◆ Ejercicio propuesto A
Reescribe de forma más breve el párrafo del texto sobre la espera escatológica en la liturgia que comienza con «En las distintas liturgias de la Iglesia», sin perder sus datos principales.
◆ Ejercicio propuesto B
Escribe una continuación del texto sobre la espera escatológica en la liturgia a partir de su última oración.

═══ Extracto del texto

En las distintas liturgias de la Iglesia es muy intensa la espera escatológica, como por ejemplo, en la liturgia romana donde, después de la consagración se exclama: "Anunciamos tu muerte, proclamamos tu resurrección, Ven, Señor Jesús". En la plegaria que sigue a la recitación del "Padre nuestro" se dice: "...vivamos siempre libres del pecado y protegidos de toda perturbación, mientras esperamos la gloriosa venida de nuestro Salvador Jesucristo". Esta tensión escatológica, que se expresa en la liturgia, es debida a aquella "prenda" del Espíritu que la Iglesia ha recibido, según la expresión del Prefacio VI del tiempo ordinario: "poseemos ya en prenda la vida futura, pues esperamos gozar de la Pascua eterna, porque tenemos las primicias del Espíritu por el que resucitaste a Jesús de entre los muertos".

══════
═══ Líneas de datos

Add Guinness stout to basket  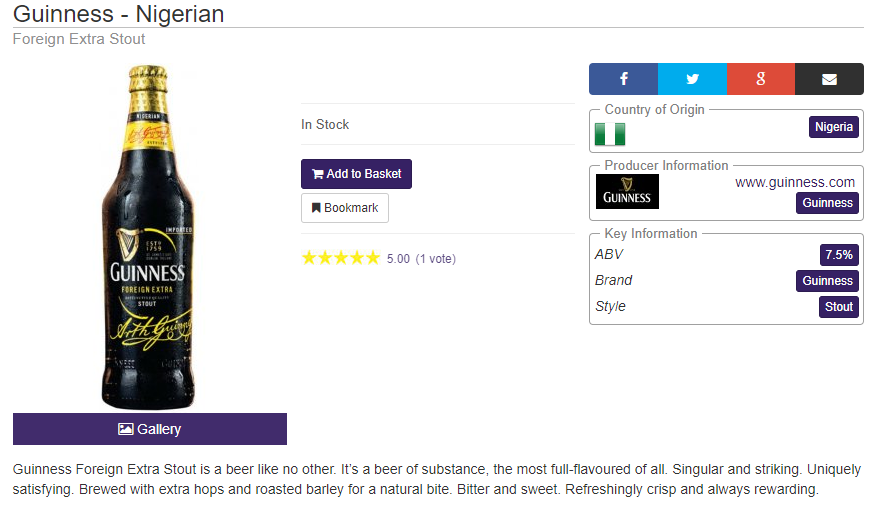point(356,174)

══════

◆ Respuesta A
En las liturgias de la Iglesia la espera escatológica es muy intensa. En la liturgia romana, tras la consagración, se exclama «Anunciamos tu muerte, proclamamos tu resurrección, Ven, Señor Jesús». La plegaria posterior al «Padre nuestro» pide vivir libres del pecado y protegidos de toda perturbación mientras se espera la gloriosa venida de Jesucristo. Esta tensión se debe a la «prenda» del Espíritu que ha recibido la Iglesia. Así lo expresa el Prefacio VI del tiempo ordinario: ya se posee en prenda la vida futura y se tienen las primicias del Espíritu.

◆ Respuesta B
Para San Basilio, en cambio, el Espíritu Santo no sólo impulsa al cristiano hacia la espera, sino que añade que, al final de los tiempos, el sello impreso en los redimidos será signo de salvación definitiva: "Si alguno reflexiona atentamente, comprenderá que también en el momento de la espera de la manifestación del Señor del cielo, el Espíritu Santo no nos faltará como algunos creen; Él en cambio estará presente también el día de la revelación del Señor, en la cual juzgará al mundo en justicia, Él, bienaventurado y único soberano...Aquellos que han sido marcados con el sello del Espíritu Santo para el día del rescate y han conservado intactas y no disminuidas las primicias del Espíritu que han recibido, éstos son aquellos a los que se oirá decir: 'Muy bien, eres un empleado fiel y cumplidor: como has sido fiel en lo poco, te daré un cargo importante' (Mt 25,21)" (El Espíritu Santo, XVI, 40).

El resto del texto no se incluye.